Among the entries that follow, the required portion opens with the line containing "Given: Click the" and closes with the line containing "Jump to quoted post via up-arrow icon". Give that portion again exactly, and nothing else.

▸ **Extracted records**:
+ + +

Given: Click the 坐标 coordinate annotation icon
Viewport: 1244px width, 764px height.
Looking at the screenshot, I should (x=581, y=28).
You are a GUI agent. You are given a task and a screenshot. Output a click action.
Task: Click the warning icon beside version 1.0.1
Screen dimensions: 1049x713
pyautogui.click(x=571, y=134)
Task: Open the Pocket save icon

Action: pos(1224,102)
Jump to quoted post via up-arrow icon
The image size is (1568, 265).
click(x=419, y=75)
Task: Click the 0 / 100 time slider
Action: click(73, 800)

+ + +

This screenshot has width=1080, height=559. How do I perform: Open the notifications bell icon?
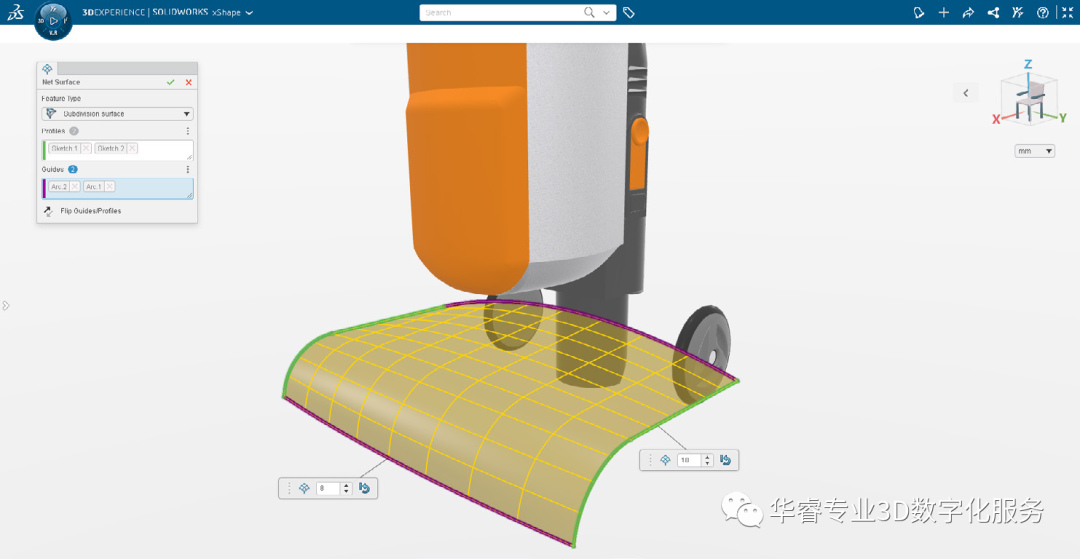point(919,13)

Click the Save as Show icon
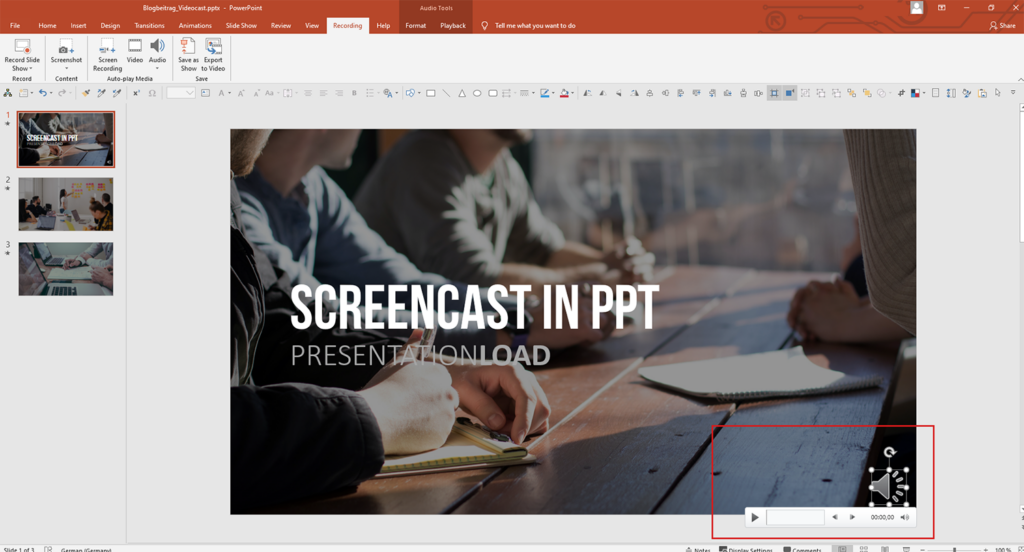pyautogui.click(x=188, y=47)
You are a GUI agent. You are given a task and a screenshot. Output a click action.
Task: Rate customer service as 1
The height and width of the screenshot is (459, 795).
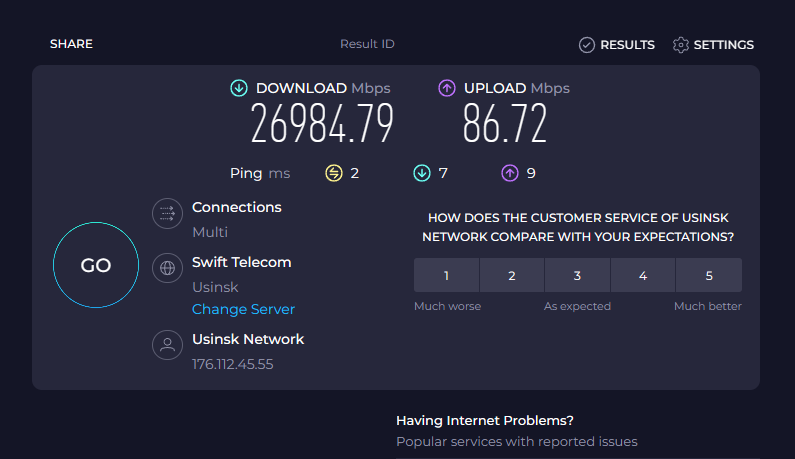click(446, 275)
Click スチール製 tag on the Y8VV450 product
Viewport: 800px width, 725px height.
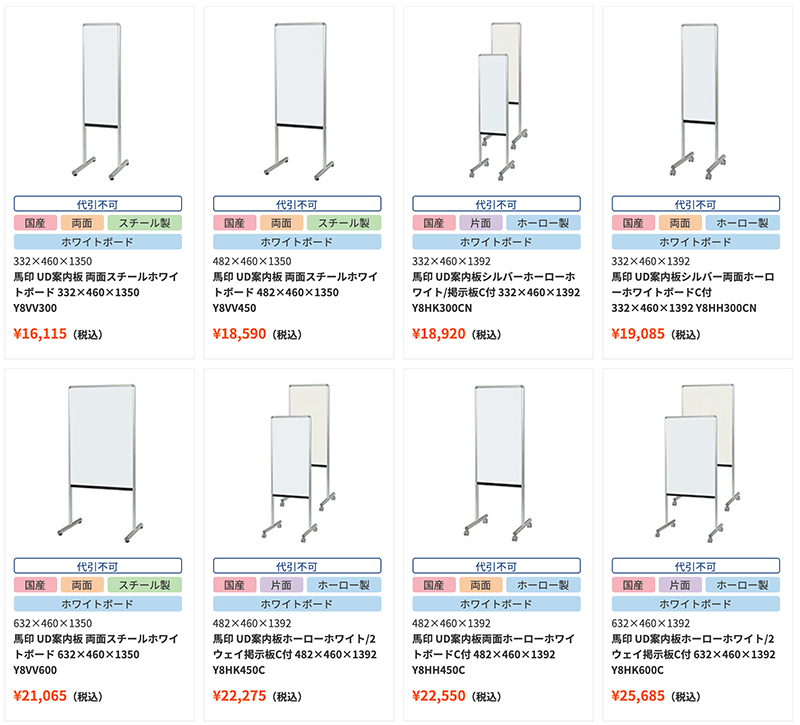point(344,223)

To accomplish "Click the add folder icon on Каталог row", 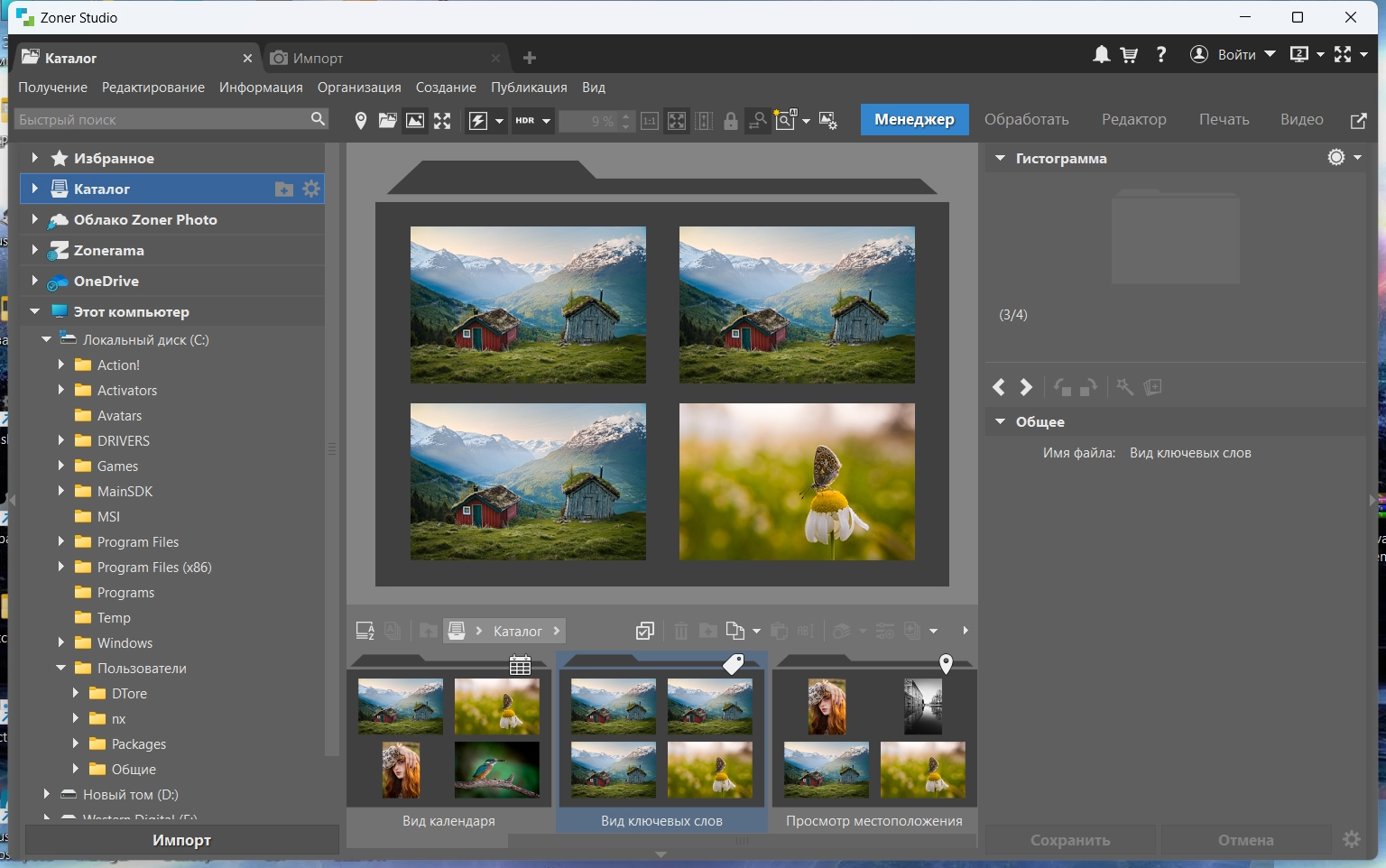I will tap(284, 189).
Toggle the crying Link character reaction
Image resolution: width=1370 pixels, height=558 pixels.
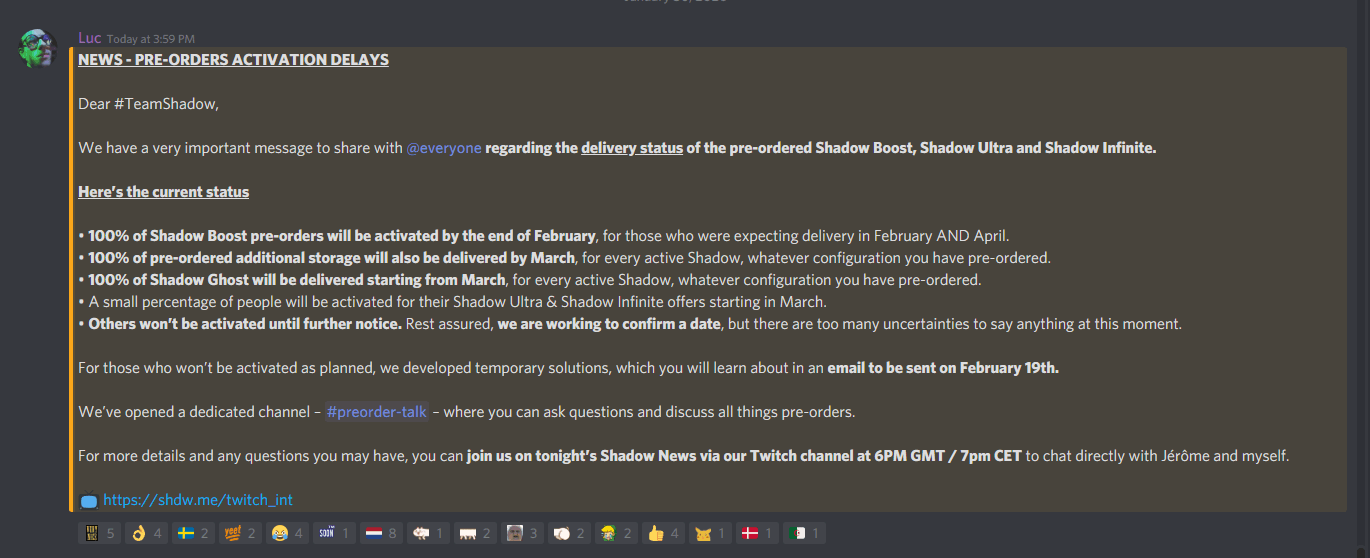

+ + +

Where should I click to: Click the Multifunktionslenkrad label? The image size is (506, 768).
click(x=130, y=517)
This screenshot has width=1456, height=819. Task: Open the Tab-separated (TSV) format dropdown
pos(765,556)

+ + +

▸ **Answer space**:
Given: Click the 坐标 coordinate annotation icon
Viewport: 1244px width, 764px height.
Looking at the screenshot, I should (x=581, y=28).
You are a GUI agent. You are given a task and a screenshot. Output a click action.
Task: Click the warning icon beside version 1.0.1
Screen dimensions: 1049x713
pyautogui.click(x=571, y=134)
Task: Open the Pocket save icon

Action: pos(1224,102)
Jump to quoted post via up-arrow icon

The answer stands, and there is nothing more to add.